- [SUPPLIED ENTRIES]
-------------------------

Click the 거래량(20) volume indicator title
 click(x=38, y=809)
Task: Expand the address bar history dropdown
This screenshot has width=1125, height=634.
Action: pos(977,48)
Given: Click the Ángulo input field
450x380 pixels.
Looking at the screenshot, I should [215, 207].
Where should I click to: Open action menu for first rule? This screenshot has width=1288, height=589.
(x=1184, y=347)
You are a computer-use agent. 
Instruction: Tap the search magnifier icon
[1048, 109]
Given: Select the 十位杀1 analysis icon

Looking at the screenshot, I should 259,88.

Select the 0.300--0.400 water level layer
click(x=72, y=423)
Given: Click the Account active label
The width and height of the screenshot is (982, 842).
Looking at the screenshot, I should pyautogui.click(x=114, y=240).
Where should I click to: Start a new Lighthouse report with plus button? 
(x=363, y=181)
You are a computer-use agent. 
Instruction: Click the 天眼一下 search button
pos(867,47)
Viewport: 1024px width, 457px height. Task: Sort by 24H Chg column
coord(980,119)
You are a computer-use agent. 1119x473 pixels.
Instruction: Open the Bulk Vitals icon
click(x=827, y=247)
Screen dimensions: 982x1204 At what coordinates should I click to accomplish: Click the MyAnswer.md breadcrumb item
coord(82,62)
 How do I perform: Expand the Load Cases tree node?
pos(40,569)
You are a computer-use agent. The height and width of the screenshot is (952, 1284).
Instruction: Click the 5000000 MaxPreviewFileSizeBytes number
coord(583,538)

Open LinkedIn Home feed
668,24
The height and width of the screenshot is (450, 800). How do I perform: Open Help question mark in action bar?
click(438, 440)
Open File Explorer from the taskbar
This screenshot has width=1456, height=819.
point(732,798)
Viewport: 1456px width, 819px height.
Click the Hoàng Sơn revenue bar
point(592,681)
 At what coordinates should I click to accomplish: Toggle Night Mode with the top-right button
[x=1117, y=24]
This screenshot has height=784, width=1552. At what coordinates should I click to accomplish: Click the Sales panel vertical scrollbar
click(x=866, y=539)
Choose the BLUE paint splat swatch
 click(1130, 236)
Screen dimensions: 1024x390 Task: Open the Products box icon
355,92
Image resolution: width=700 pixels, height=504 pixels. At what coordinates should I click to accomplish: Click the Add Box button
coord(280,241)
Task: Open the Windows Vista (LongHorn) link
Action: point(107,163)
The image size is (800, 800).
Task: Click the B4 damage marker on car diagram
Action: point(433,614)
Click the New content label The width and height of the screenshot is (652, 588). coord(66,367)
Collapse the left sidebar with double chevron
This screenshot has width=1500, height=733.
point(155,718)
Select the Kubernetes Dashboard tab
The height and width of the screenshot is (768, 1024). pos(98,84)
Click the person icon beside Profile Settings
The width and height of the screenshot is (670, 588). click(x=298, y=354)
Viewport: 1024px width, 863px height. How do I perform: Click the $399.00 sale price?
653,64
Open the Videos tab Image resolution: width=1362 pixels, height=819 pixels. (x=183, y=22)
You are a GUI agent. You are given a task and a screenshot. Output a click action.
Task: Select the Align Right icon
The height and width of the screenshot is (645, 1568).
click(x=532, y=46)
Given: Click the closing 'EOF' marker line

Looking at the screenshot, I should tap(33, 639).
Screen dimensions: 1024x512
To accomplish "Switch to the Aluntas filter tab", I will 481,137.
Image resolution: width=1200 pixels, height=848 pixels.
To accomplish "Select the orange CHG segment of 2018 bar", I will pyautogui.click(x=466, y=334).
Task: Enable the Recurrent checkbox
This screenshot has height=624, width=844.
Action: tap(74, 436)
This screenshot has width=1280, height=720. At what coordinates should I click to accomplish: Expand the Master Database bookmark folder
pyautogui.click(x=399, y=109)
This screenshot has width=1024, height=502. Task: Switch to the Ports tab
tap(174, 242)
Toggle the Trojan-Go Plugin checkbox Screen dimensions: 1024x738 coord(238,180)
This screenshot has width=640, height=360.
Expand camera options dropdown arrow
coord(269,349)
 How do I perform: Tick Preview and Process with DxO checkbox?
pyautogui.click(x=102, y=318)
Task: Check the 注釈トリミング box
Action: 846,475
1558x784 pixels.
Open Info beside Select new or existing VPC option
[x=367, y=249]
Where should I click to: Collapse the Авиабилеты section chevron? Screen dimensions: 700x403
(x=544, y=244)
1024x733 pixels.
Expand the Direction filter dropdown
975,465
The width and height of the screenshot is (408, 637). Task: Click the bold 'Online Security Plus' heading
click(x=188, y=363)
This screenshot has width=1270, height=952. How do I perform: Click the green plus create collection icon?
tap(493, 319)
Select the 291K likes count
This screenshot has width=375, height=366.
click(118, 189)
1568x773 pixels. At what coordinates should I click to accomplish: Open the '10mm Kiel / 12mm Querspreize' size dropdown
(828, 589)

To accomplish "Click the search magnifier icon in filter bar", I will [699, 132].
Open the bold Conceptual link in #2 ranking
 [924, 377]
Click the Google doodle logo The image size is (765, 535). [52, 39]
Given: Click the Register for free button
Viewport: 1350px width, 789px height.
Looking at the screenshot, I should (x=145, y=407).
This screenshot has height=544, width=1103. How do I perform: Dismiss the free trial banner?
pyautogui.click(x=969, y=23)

-------------------------

- [TASK BRIEF] Count the lines in the items above that contain the string "pyautogui", and reply with that number only.

- [TASK SOLUTION] 5